ACTIVITY: Each line of the records containing "Search" is to be copied out and returned.

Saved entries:
§

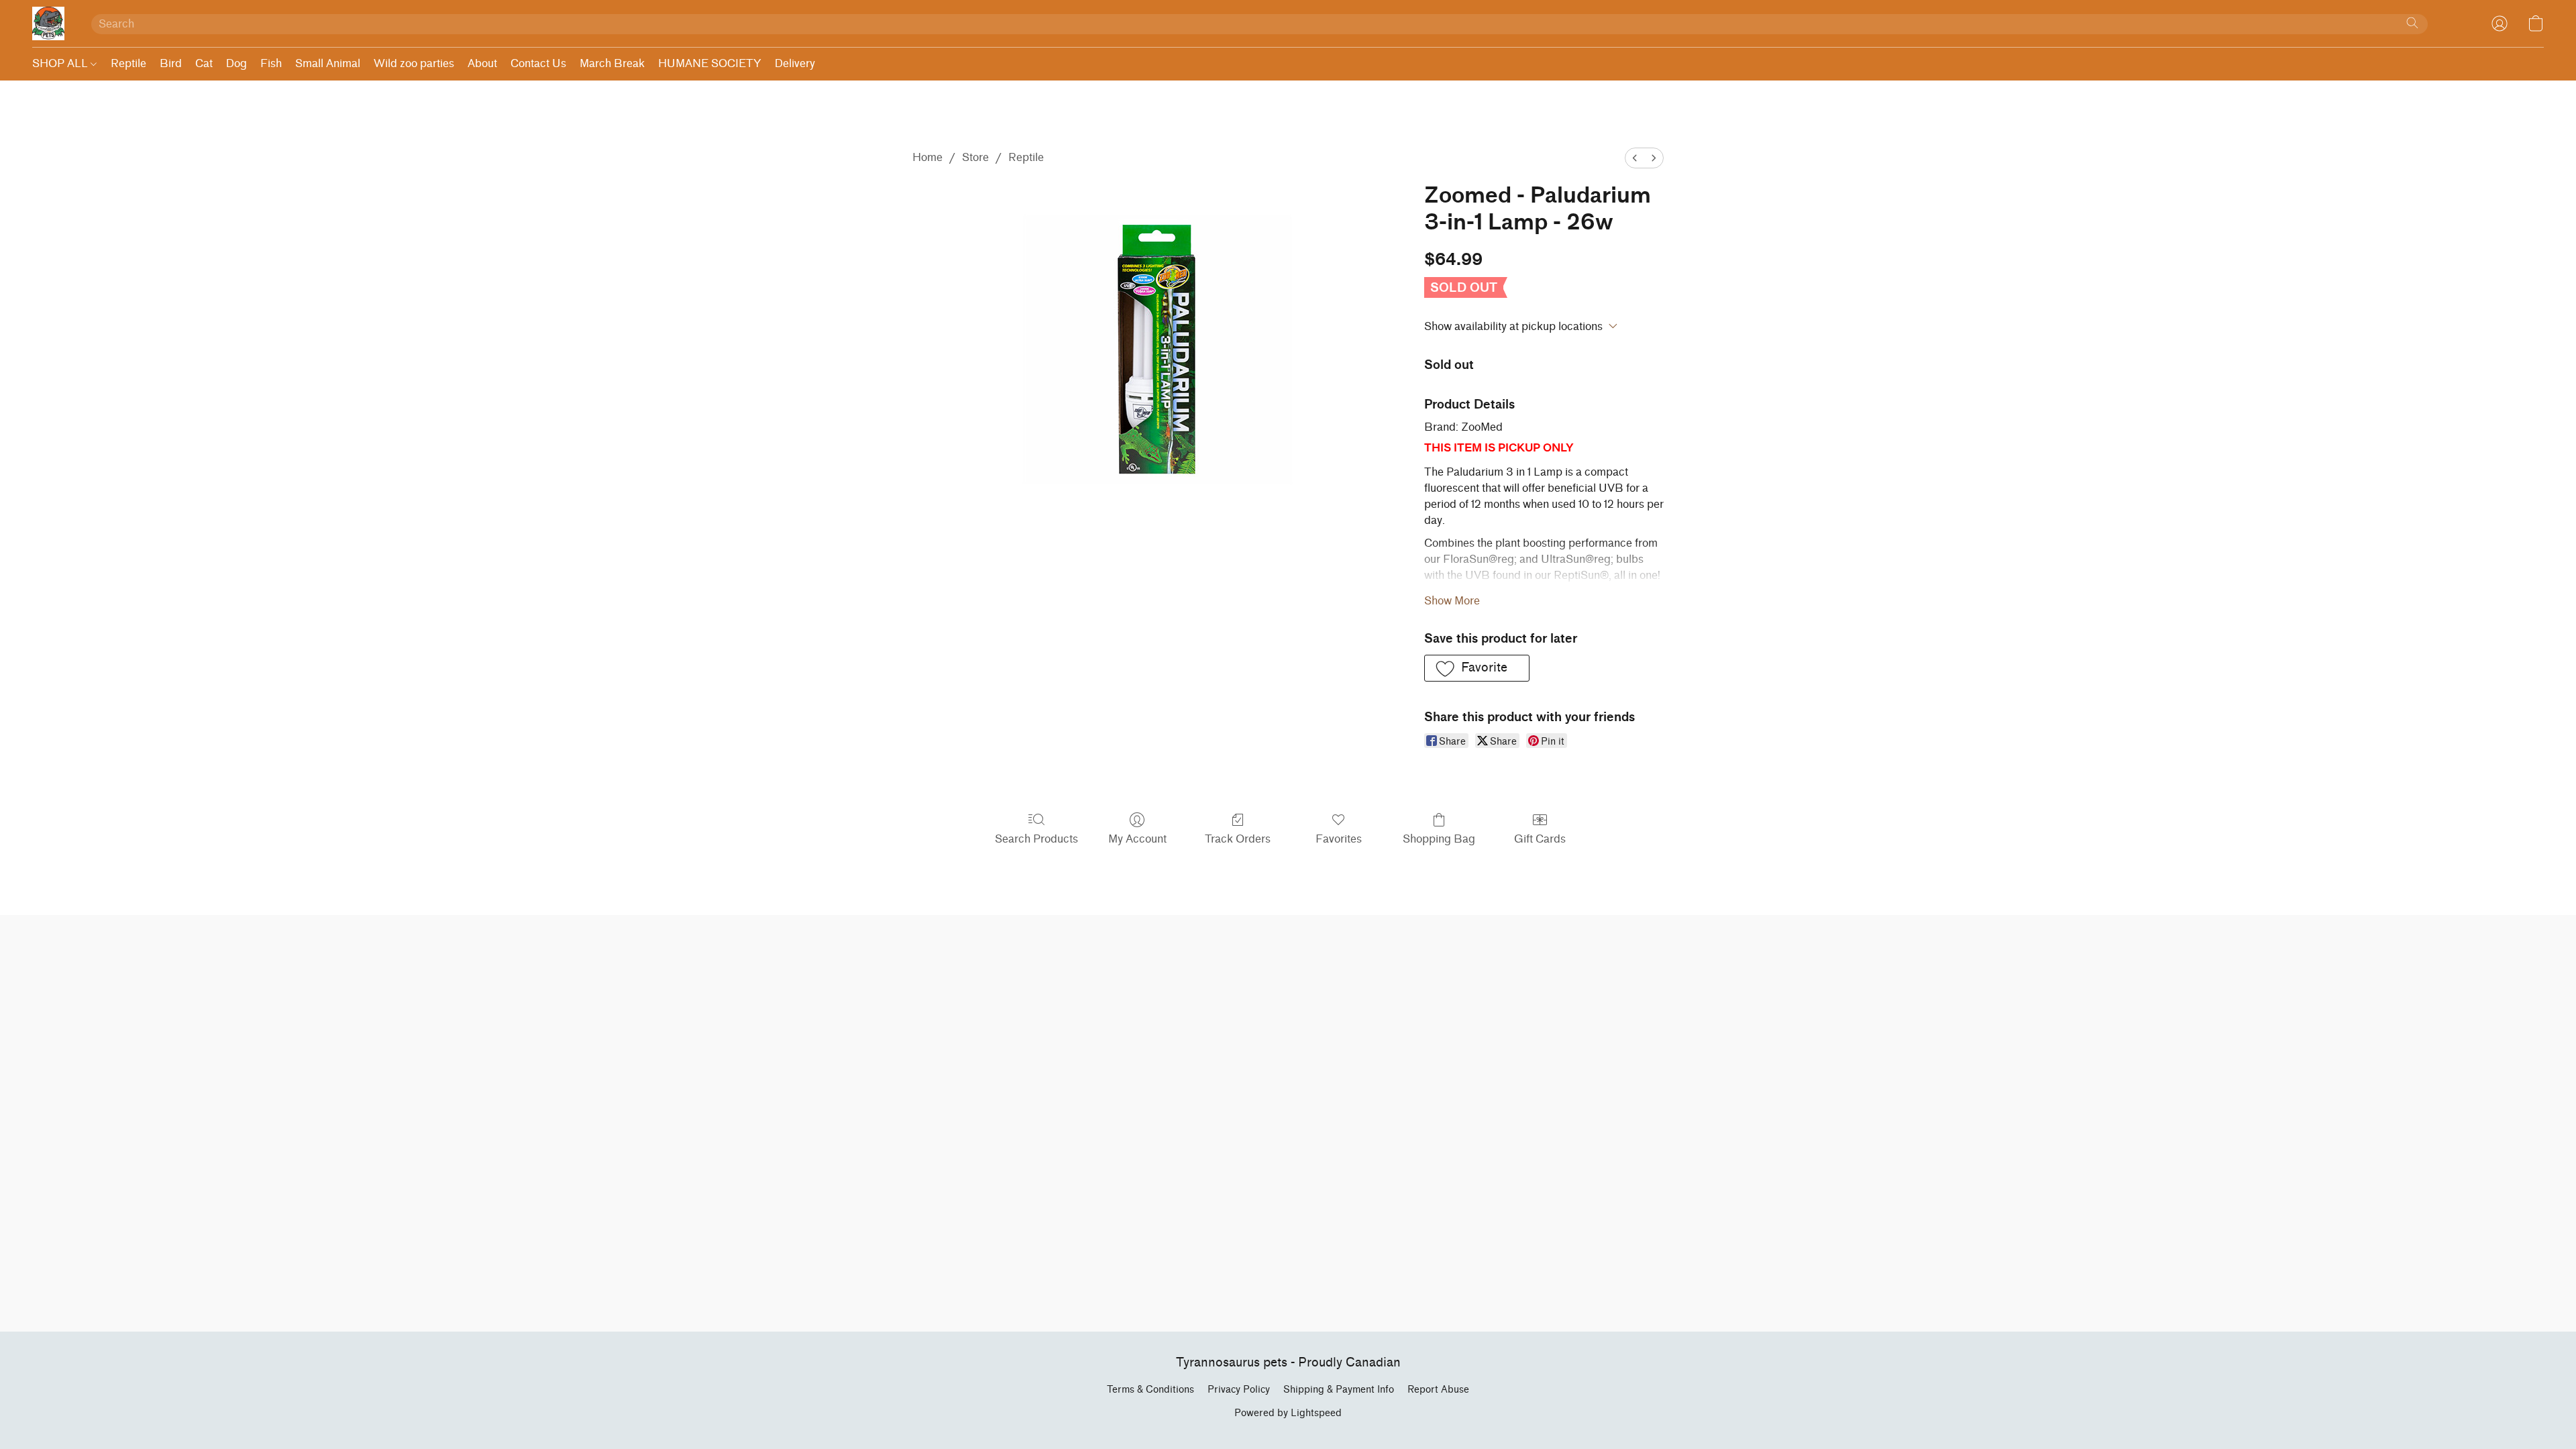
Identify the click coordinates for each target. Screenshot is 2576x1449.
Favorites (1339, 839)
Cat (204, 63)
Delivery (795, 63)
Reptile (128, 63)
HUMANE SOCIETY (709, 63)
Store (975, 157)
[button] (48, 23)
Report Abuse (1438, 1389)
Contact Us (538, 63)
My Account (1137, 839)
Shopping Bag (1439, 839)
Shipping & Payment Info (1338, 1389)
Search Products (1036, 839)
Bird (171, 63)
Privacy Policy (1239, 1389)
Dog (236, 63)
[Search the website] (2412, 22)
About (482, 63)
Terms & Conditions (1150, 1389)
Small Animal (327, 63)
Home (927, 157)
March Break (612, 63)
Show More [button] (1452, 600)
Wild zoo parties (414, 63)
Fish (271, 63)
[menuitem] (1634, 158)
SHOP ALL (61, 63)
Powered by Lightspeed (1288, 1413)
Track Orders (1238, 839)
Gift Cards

§

TASK RESPONSE:
Search Products (1036, 839)
[Search the website] (2412, 22)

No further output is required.